WRITTEN REQUEST A: Rewrite the paragraph of the blog post below that begins "In recognition of the 50th Anniversary" as a short bulleted list that keeps its main facts.
WRITTEN REQUEST B: Reproduce word for word the passage of the blog post below starting with "Students can evaluate" and going on through "there. (Grades 4-12)".

SOURCE:
★ ★ ★ ★ ★
New Black History Month Collection: notes, videos & more

Posted January 17, 2014 under Article of the Week, Common Core, Subtext News

What was it like in Washington on the day of the march fifty years ago? How was non-violent protest used in the fight for civil rights? Help your students bring it to life in our new Black History Month collection!

In recognition of the 50th Anniversary of the March on Washington in August 1963, we’ve developed new materials to help you engage your students! Each text provides unique insight into what it was like to be part of the crowd that gathered in Washington on that historic day. Several texts examine the strategy and effectiveness of non-violent protests as a means to bring about change.

Students can evaluate the persuasive rhetoric of Dr. King’s “I Have a Dream” speech, analyze previously-unreleased images from that day, and read accounts from those who were there. The collection is full of primary sources, embedded videos, polls, and even an interview with a special guest on the Stephen Colbert show!

Featured Black History Month Texts:

  • More Than a Dream: Photos of the March on Washington: Some newly-released photos are included and annotations ask students to infer what it was like to be there. (Grades 4-12)
★ ★ ★ ★ ★
DATA EXCERPTS:
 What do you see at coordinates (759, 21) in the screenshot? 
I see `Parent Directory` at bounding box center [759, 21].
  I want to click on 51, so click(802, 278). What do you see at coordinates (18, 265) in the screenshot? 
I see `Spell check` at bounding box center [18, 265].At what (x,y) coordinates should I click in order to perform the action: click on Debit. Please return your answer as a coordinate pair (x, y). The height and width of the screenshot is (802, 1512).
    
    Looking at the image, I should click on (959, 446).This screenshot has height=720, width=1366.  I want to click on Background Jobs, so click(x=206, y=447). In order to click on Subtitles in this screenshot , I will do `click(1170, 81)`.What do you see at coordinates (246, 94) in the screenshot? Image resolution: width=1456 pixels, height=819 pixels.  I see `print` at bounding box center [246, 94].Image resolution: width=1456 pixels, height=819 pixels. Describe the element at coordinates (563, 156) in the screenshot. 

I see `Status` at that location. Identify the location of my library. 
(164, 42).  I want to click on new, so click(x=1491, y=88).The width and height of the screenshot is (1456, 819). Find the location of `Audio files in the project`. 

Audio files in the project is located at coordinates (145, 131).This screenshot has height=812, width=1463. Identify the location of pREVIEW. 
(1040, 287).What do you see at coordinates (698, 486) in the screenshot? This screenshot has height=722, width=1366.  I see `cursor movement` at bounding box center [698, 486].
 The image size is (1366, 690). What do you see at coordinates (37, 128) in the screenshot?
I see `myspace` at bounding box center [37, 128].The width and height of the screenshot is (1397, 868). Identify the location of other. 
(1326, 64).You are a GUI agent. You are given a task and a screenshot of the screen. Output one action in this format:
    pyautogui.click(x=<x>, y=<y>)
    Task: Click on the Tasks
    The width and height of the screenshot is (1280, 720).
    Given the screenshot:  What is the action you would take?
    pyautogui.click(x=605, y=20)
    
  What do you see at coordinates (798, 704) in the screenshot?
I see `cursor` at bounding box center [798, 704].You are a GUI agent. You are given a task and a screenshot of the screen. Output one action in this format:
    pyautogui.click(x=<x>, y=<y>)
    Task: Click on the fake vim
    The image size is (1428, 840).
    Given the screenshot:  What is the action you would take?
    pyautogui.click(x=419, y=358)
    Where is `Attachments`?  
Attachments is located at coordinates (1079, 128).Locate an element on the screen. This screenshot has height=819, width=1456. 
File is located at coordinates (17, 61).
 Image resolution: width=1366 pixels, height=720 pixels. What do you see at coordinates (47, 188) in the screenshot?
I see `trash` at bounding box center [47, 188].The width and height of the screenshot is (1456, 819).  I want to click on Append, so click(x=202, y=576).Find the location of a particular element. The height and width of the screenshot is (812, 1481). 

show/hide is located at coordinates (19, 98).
★ ★ ★ ★ ★
WRITTEN ANSWER A:
- New materials were developed for the 50th anniversary of the March on Washington in August 1963 to help engage students.
- Each text gives unique insight into what it was like to be part of the crowd in Washington that day.
- Several texts examine the strategy and effectiveness of non-violent protest as a way to bring about change.

WRITTEN ANSWER B:
Students can evaluate the persuasive rhetoric of Dr. King’s “I Have a Dream” speech, analyze previously-unreleased images from that day, and read accounts from those who were there. The collection is full of primary sources, embedded videos, polls, and even an interview with a special guest on the Stephen Colbert show!

Featured Black History Month Texts:

  • More Than a Dream: Photos of the March on Washington: Some newly-released photos are included and annotations ask students to infer what it was like to be there. (Grades 4-12)